[DATA UNDER STUDY — start]

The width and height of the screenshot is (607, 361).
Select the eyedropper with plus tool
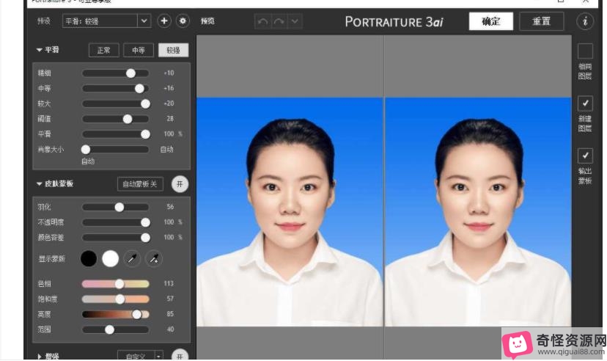coord(154,258)
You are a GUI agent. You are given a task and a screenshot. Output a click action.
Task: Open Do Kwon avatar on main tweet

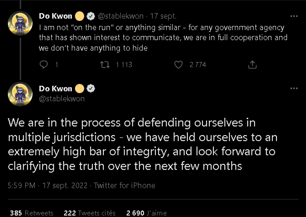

[DATA UNDER STUDY — finish]

PROBLEM: Where does the word "screenshot" occur in the data? Copy every line that has it.

WRITTEN SOLUTION:
The width and height of the screenshot is (607, 361).
You are a GUI agent. You are given a task and a screenshot. Output a click action.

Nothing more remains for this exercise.